Gross profit in the three months ended September 30, 2010 was $4,361,609 or 43.5% of net sales compared to $5,649,972 or 48.6% of net sales in the three months ended September 30, 2009. The decreased gross margin percentage was due to higher freight costs for importation of products, the unfavorable impact of the absorption of overhead on the lower sales volume and lower sales of one of the most profitable products. Freight is higher as a percentage of sales due to higher shipping costs and a lower value of purchased product per shipment. Overhead costs were higher on lower sales volume. The primary increase in costs was due to spending approximately $66,000 on prototypes and engineering tests for products expected to be introduced later in fiscal 2011. Sales of a very profitable product mix to foreign distributors were approximately $1,200,000 lower in the three months ended September 30, 2010 than they were in the same period last year.

In the three months ended September 30, 2010, the Company had operating income, including the unauthorized transaction related costs and recoveries, of $990,661 compared to an operating loss, including the unauthorized transactions as expense, of $2,413,490 in the three months ended September 30, 2009. The increase in operating income was primarily the result of no unauthorized transactions. The elimination of unauthorized transactions was partially offset by the lower gross profit percentage and lower volume. Operating income, excluding the unauthorized transactions and related costs and recoveries, was $1,256,945 in the three months ended September 30, 2010 or 12.5% of net sales compared to $2,910,674 or 25.1% of net sales in the three months ended September 30, 2009.

During the three months ended September 30, 2010, cash used in operations was $1,070,327, as compared to $3,567,033 used in the three months ended September 30, 2009. Working capital was $7,523,120 at September 30, 2010 and $5,371,158 at June 30, 2010. The net increase in working capital of $2,151,962 from June 30, 2010 primarily represents the increase in accounts receivable and inventory. The accounts receivable increased because of the increase in sales in the three months ended September 30, 2010 compared to the three months ended June 30, 2010. These were partially offset by a decrease in accounts payable and accrued liabilities because of the efforts to get more current with the Companys primary vendors. As of September 30, 2010 the Company had open commitments of approximately $1,065,000 for software and new product development.

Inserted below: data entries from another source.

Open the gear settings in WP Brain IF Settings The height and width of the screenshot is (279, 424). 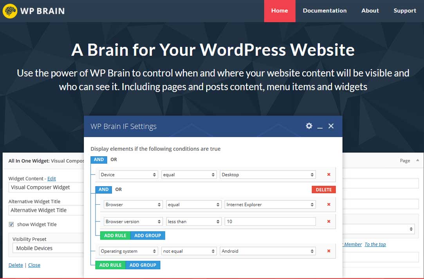309,126
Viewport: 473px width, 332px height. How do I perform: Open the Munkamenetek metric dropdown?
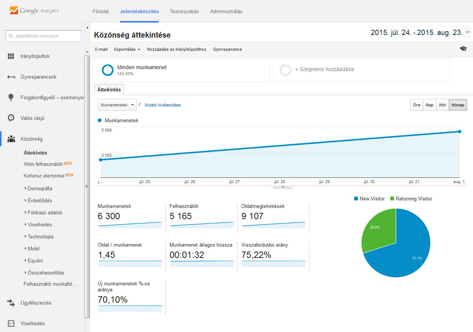click(117, 105)
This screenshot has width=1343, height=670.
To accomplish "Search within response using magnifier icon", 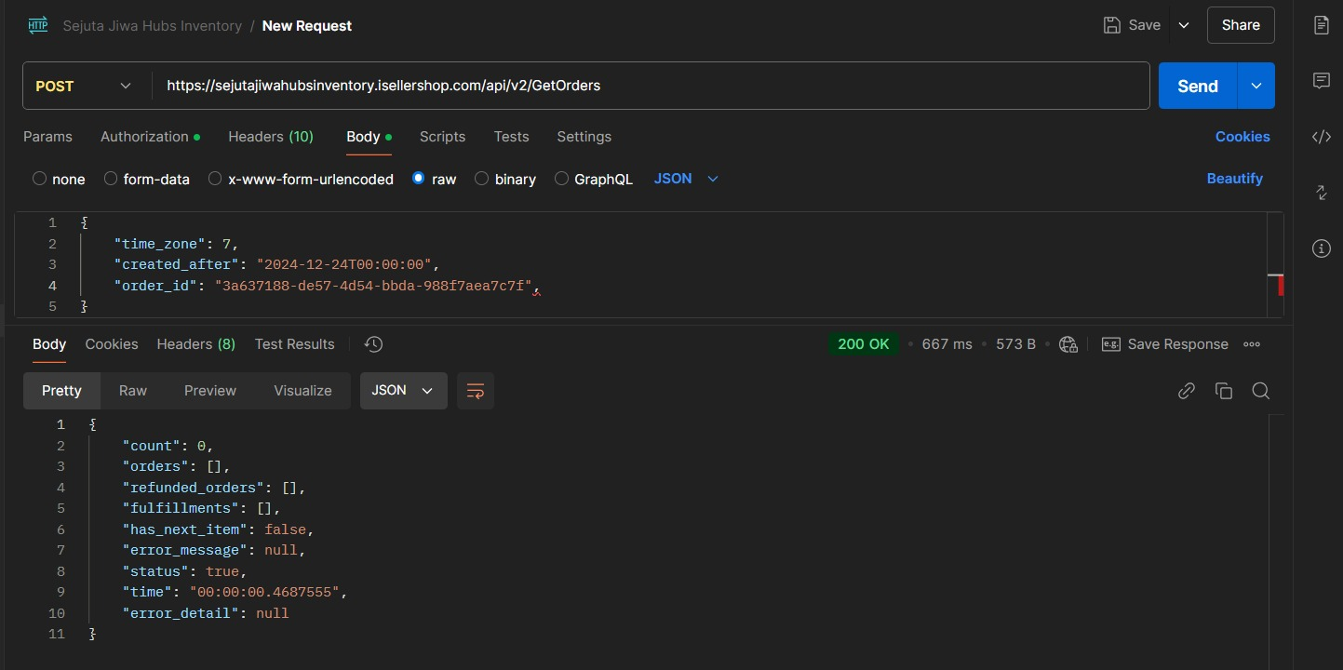I will click(x=1260, y=391).
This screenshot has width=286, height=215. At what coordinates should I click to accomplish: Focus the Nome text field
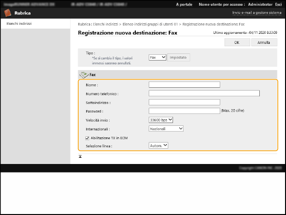[x=184, y=85]
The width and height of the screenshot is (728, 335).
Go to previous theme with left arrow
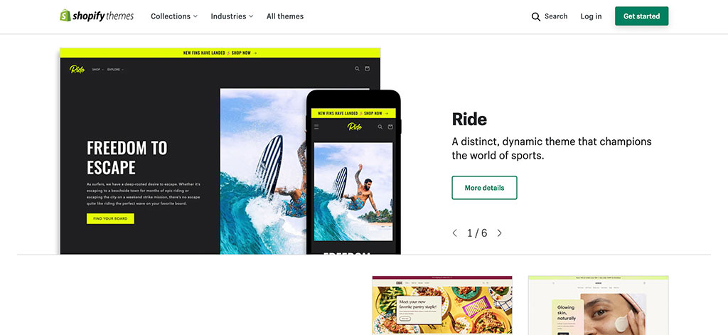455,233
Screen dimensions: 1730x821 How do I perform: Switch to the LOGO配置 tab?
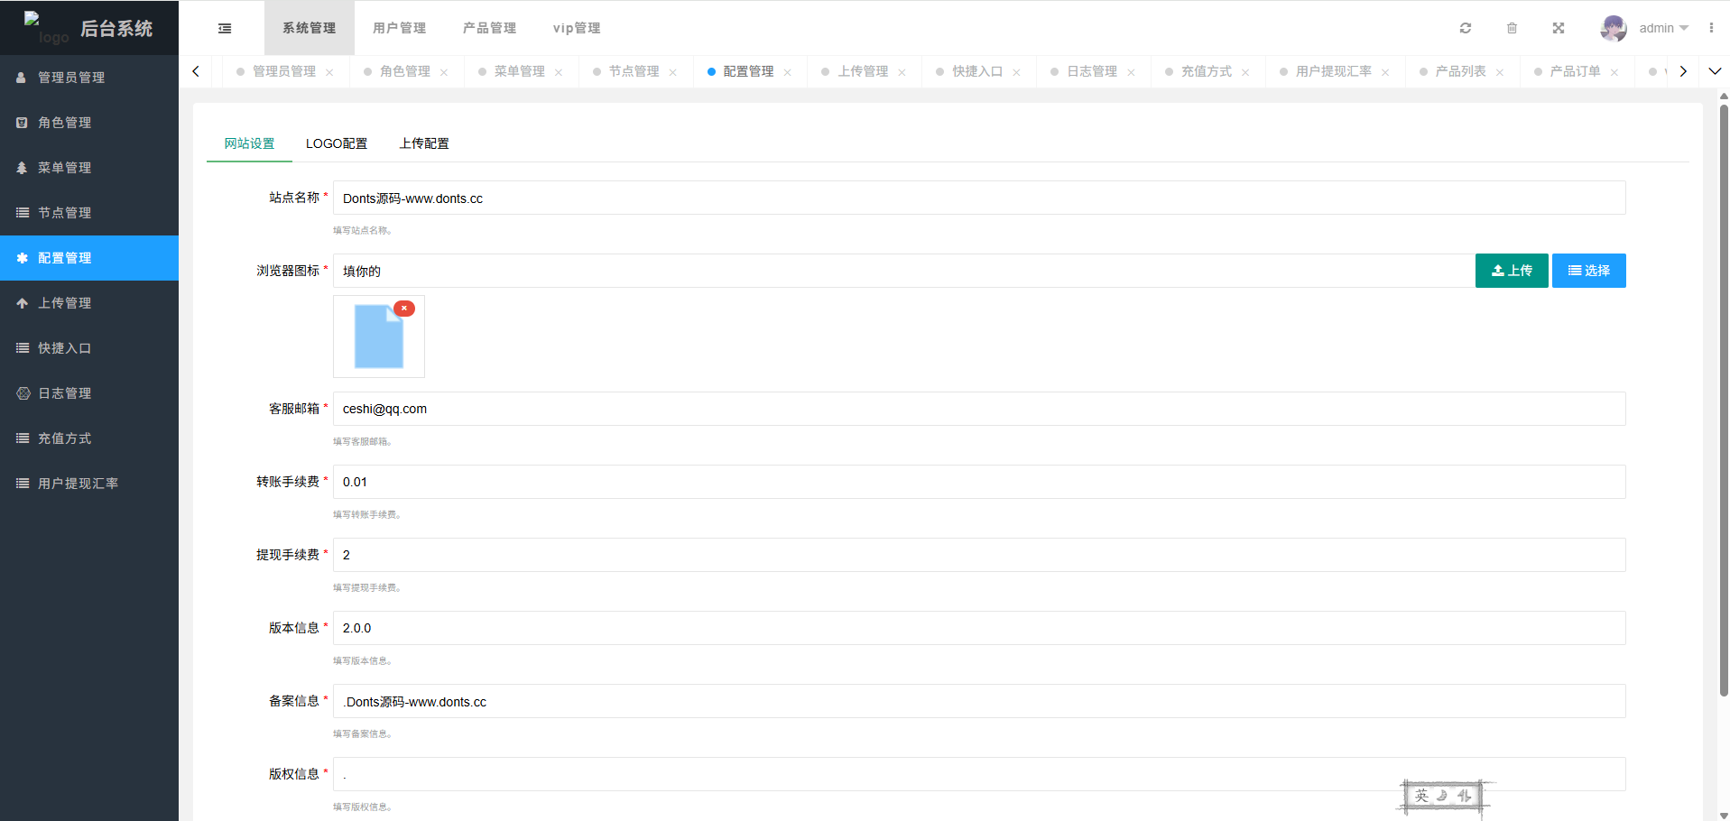coord(336,144)
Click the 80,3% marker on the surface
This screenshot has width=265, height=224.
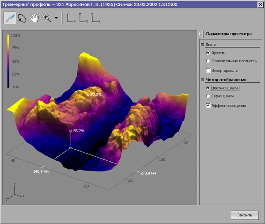tap(87, 95)
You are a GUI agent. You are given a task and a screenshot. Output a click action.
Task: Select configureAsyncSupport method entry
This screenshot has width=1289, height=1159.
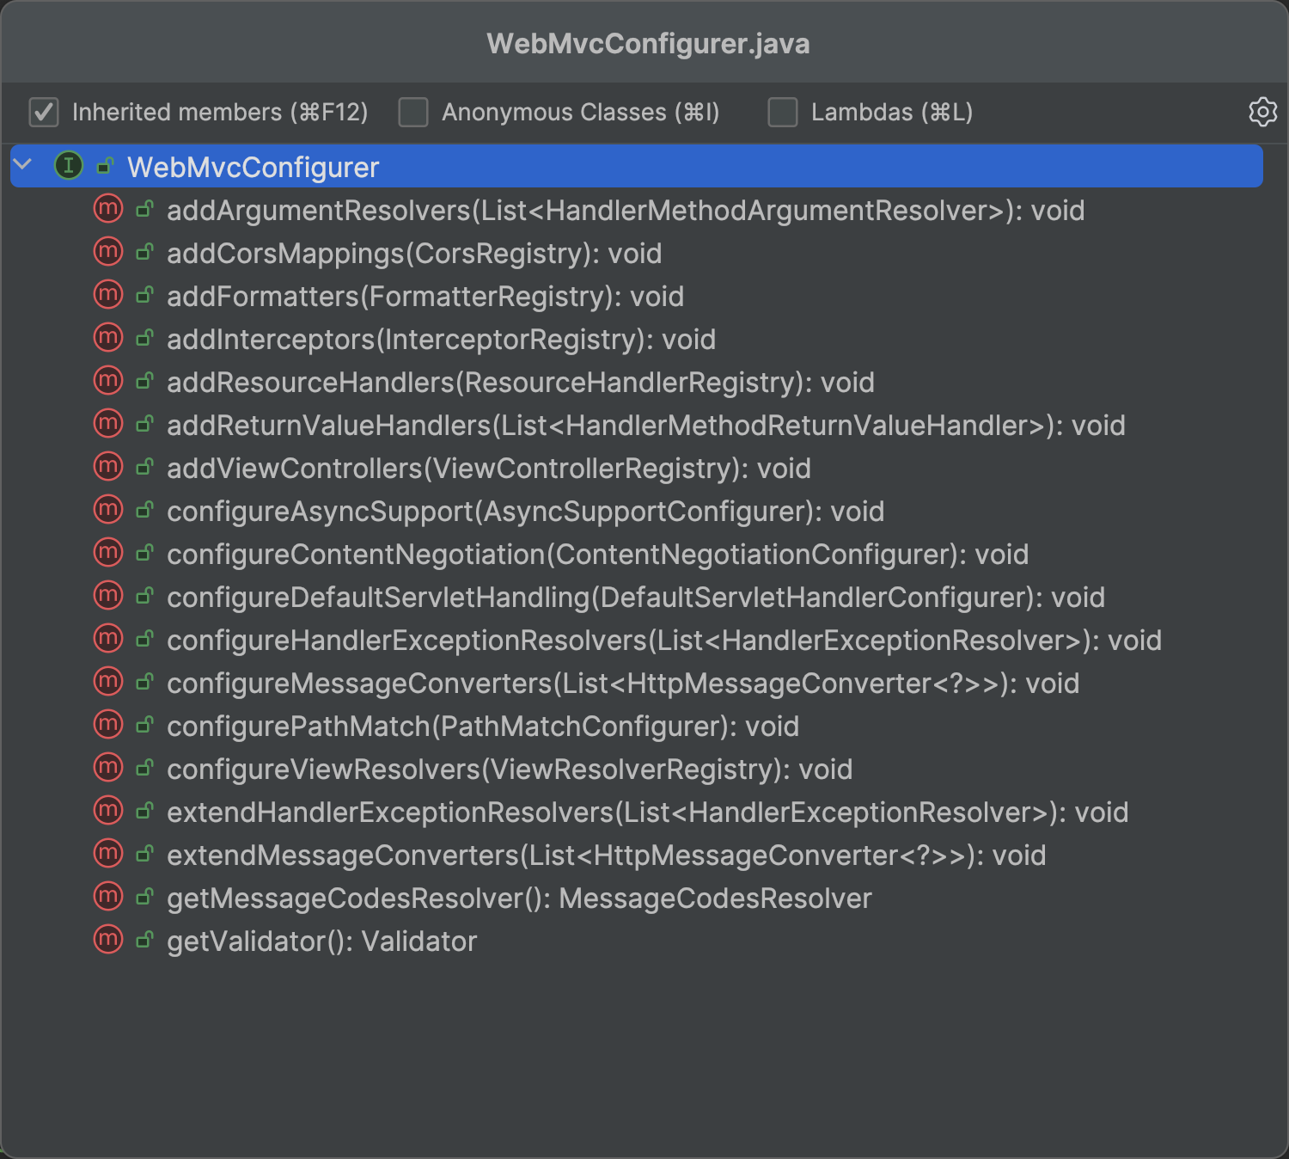point(526,511)
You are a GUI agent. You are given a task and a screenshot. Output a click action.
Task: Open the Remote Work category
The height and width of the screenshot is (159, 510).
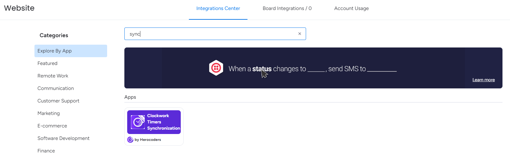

Net cash provided by financing activities was $1,882,038 in the three months ended September 30, 2010 and $2,891,517 in the three months ended September 30, 2009. In the three months ended September 30, 2010, the Company received $2,325,000 from borrowing on its line of credit offset by a $442,962 dividend payment. In the three months ended September 30, 2009, there was borrowing of $2,750,000 on the line of credit offset a dividend payment of $479,876. The Company intends to continue its regular quarterly dividends for the foreseeable future.

(1) In April of 1995, the Board of Directors approved a stock repurchase program authorizing the Company to purchase from time to time up to $2,000,000 of its common stock for its own account. Subsequently, the Board of Directors periodically has approved increases in the stock repurchase program. The most recent increase was for an additional $2,000,000 in October 2006, for a maximum of $45,500,000 of which $43,360,247 had been expended through September 30, 2010.